* **What the exercise asks**
Would you return, word for word, the lines of the data below from the line with "Task: Click 익인32's green robot avatar" through the line with "Click the Back navigation arrow", and no others?

Stored items
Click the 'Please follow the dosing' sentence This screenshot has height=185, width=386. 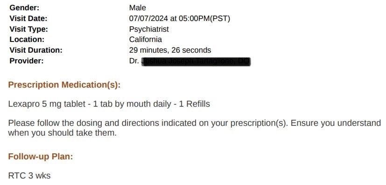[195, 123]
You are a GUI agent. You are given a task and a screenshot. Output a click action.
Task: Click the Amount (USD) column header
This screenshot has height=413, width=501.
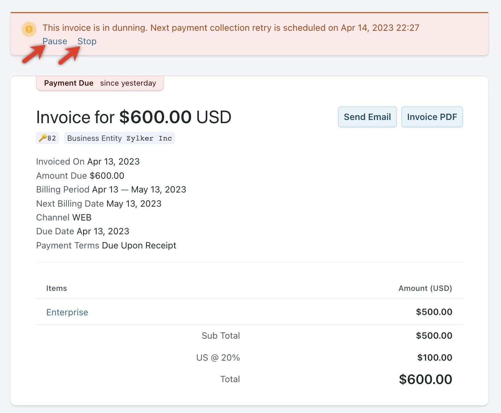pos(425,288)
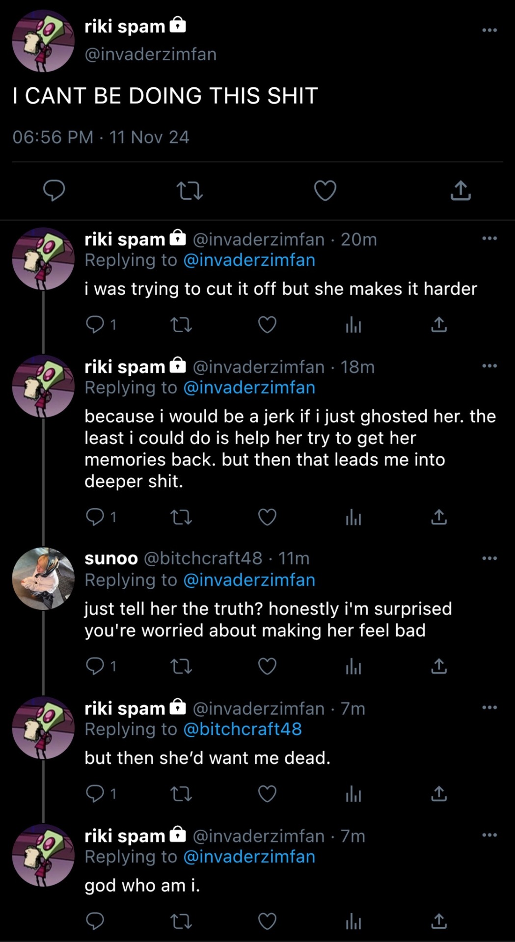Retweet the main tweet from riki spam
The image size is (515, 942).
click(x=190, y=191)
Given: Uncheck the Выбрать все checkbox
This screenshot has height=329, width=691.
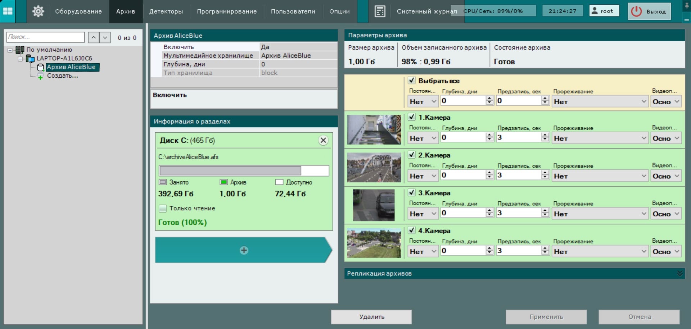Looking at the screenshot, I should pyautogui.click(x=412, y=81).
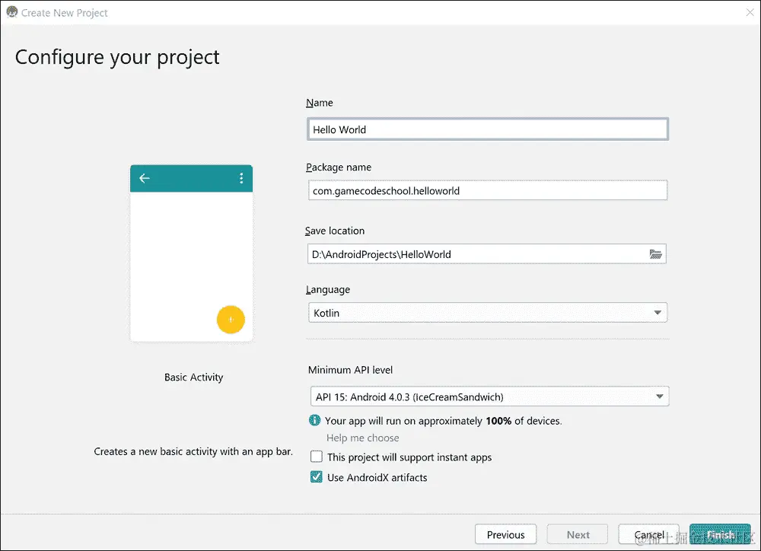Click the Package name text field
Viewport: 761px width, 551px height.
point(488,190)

--

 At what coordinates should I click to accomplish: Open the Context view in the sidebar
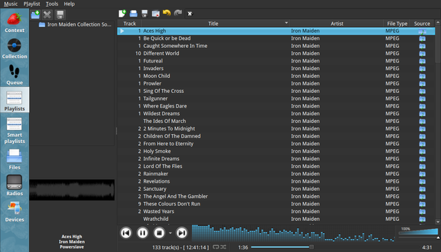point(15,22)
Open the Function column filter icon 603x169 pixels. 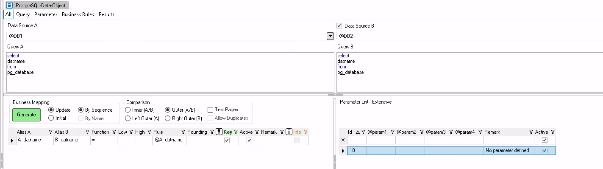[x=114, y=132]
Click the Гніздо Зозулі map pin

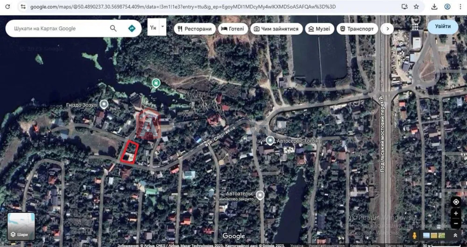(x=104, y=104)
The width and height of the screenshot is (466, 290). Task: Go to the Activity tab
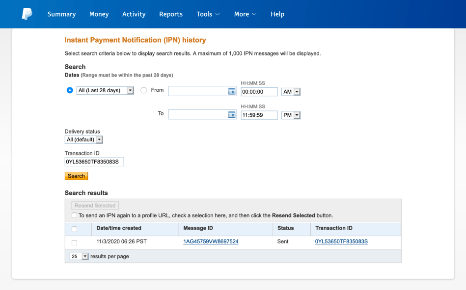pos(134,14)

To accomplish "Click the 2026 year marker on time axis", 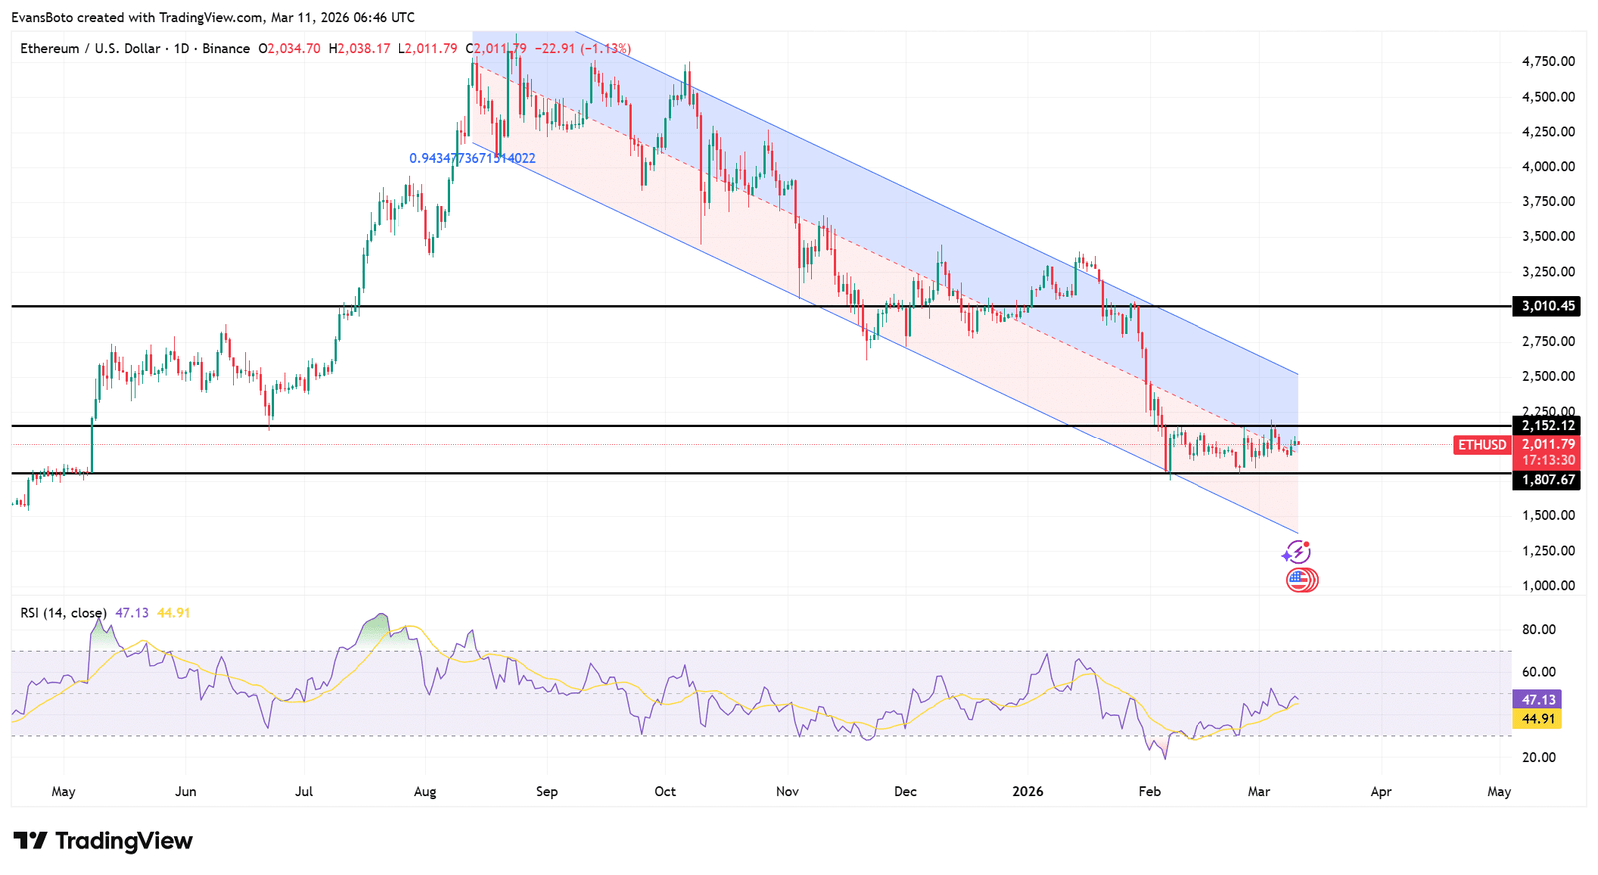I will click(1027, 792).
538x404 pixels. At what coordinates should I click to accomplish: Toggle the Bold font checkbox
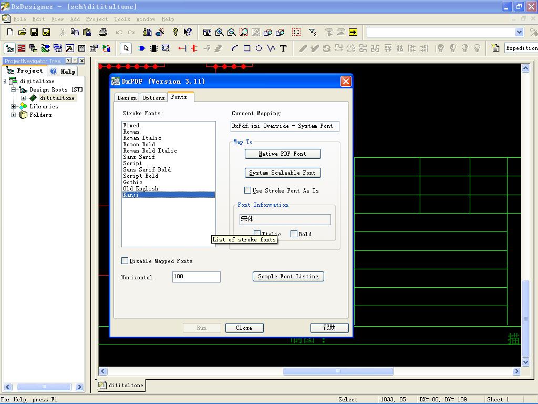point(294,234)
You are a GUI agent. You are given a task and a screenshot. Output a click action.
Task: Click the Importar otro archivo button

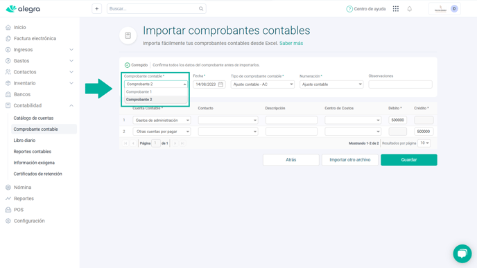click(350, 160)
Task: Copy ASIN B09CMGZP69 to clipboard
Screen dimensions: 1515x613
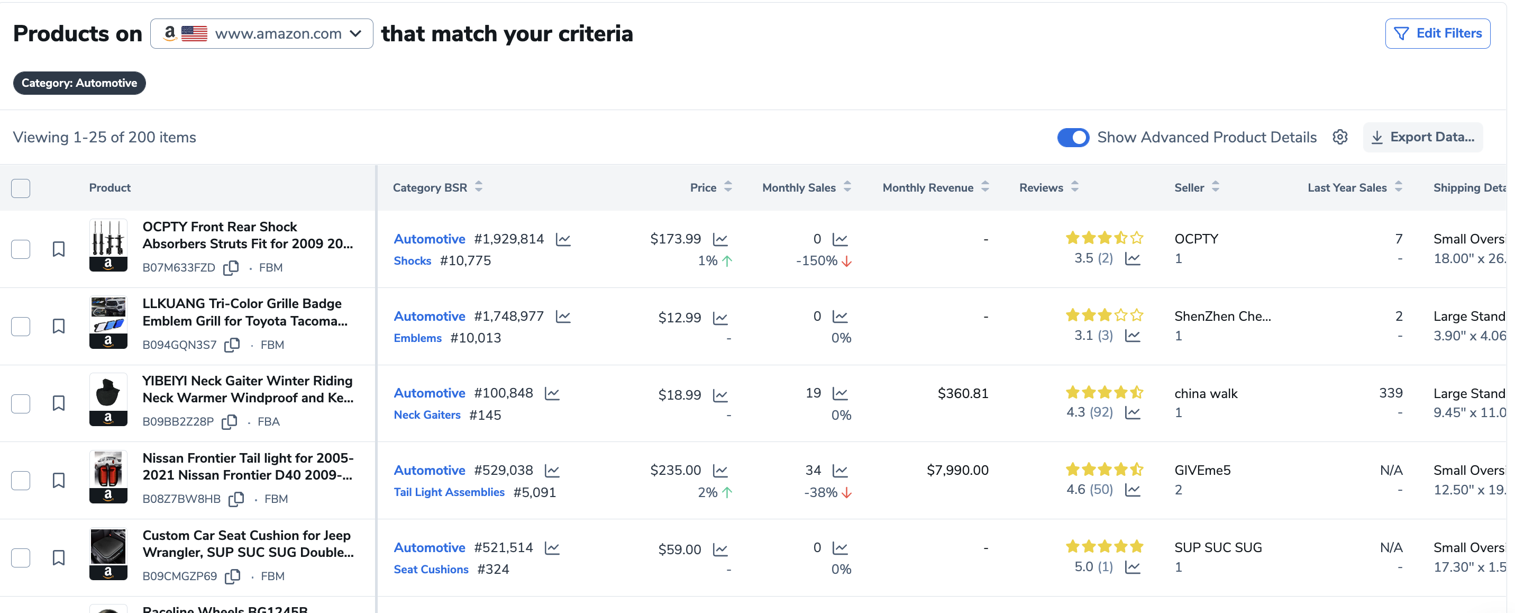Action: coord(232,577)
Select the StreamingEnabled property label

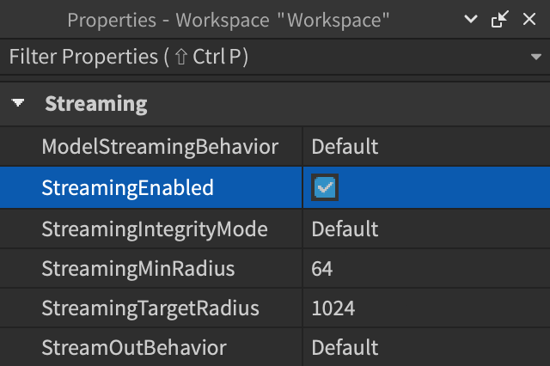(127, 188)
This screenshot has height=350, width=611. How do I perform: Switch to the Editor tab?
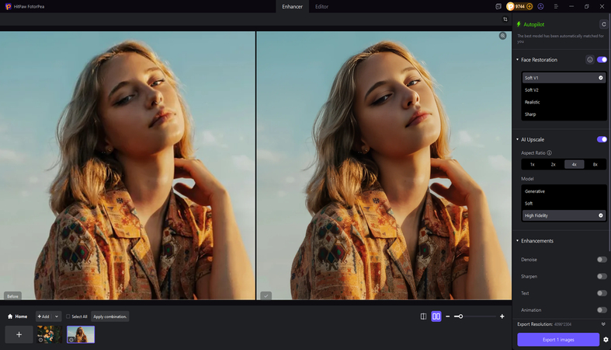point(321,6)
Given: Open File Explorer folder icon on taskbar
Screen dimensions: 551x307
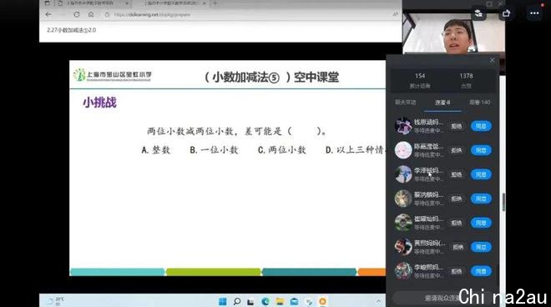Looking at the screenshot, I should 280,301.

--

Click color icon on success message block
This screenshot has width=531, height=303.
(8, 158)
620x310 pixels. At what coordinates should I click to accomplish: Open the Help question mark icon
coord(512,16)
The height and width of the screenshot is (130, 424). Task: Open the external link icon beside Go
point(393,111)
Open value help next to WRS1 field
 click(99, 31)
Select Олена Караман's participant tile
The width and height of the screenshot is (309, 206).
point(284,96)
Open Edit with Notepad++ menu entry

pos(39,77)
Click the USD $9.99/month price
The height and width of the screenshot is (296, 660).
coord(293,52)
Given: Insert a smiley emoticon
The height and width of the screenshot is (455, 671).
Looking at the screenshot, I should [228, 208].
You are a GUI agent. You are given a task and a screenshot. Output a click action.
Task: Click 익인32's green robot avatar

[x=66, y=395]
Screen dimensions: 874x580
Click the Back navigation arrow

* **Output for this exercise**
Task: Click 익인32's green robot avatar

[x=66, y=395]
Screen dimensions: 874x580
Click the Back navigation arrow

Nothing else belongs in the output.